Esta pretemporada ha demostrado que El Arabi era más consciente que nadie de su circunstancia. Y ha trabajado por mejorar la opinión que existe en torno a él. Más en forma que nunca, más rápido, más fuerte y sobre todo, más alegre. El extrovertido carácter del franco-marroquí lo convierte en uno de los futbolistas más bromistas de la plantilla, siendo un buen socio para Siqueira, algo que se puede comprobar en los entrenamientos. El delantero demuestra con “jugarretas” su buena relación con el cuerpo técnico, y los goles han acompañado sus buenas sensaciones.

La pasada semana, sin embargo, fue triste para el jugador. Su hermana falleció, pero Youssef ha demostrado una entereza encomiable. Sin perder la sonrisa y la amabilidad con aficionados y prensa, El Arabi fue titular en Pamplona debido a la sanción de Riki cuando todo apuntaba a la titularidad del madrileño, y el gol anotado le dio alas para empezar el nuevo curso.

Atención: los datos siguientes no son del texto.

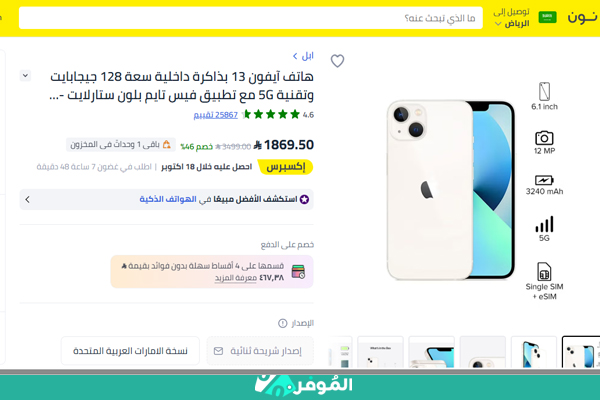Click معرفة المزيد installment link
The image size is (600, 400).
click(235, 278)
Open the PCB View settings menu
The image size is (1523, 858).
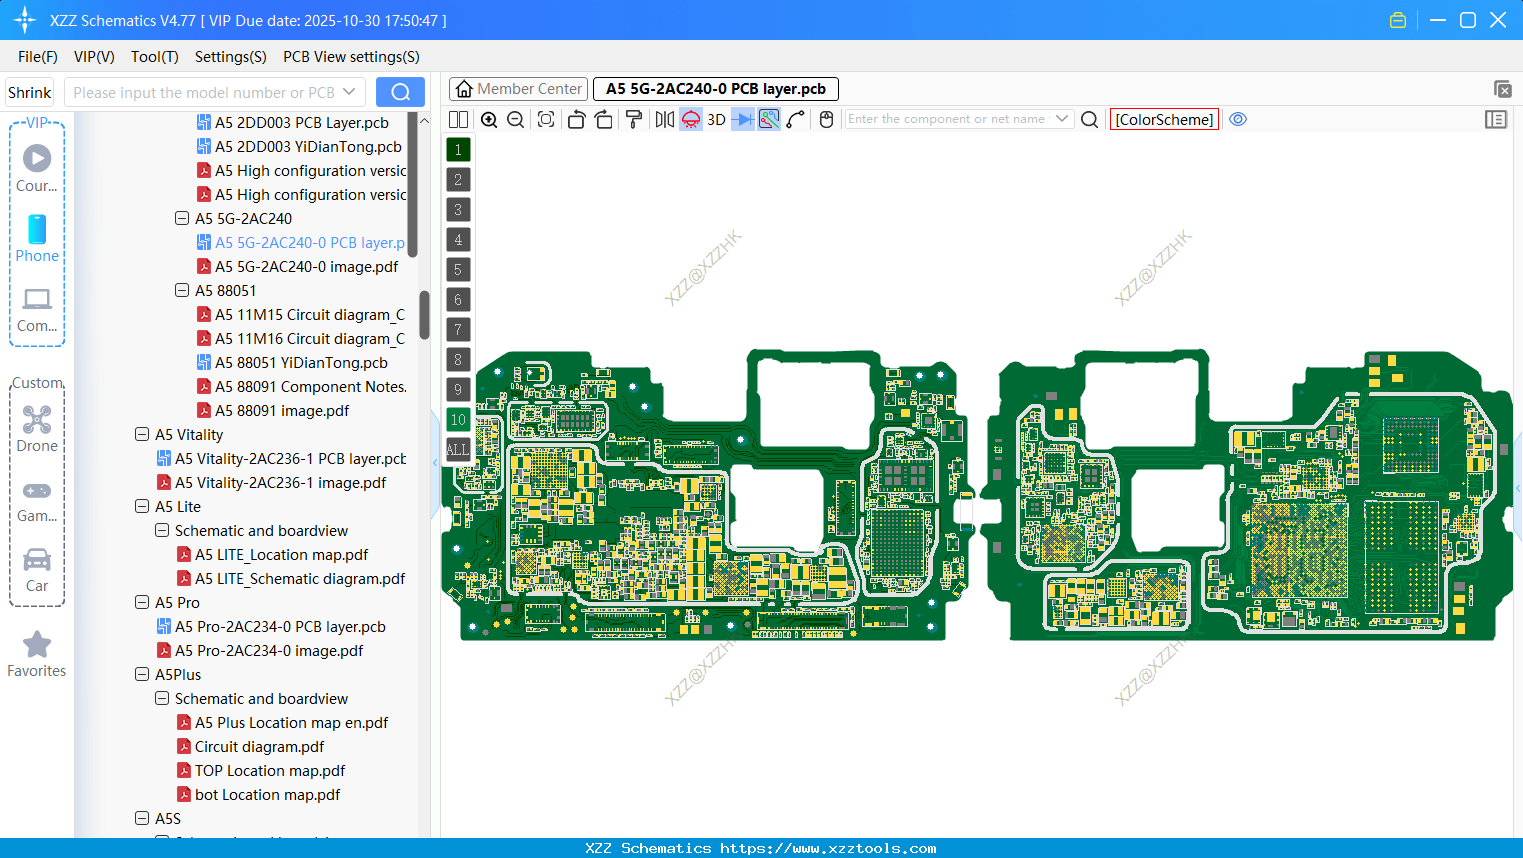[x=350, y=57]
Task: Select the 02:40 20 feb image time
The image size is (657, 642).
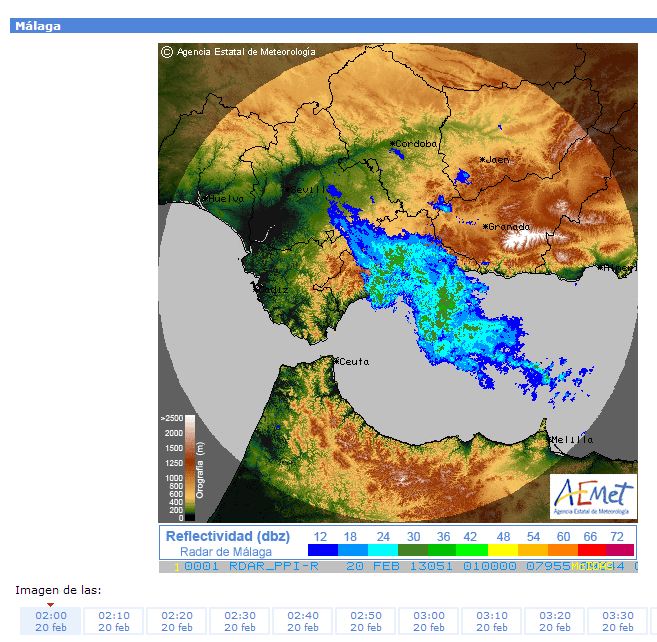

Ahora, Alcaraz tiene el dilema de si debe dar continuar al “9” o dar la alternativa a Riki, un jugador que parecía venir para ser titular. El Arabi ha hecho méritos de sobra, y esta competencia, a la que debe añadirse la figura de Odion Ighalo, debe garantizar los goles. Lo que parece claro es que El Arabi quiere ganarse a la afición, y de momento ha elegido bien el camino. Un camino que recorre con una sonrisa imborrable y la ilusión de un niño.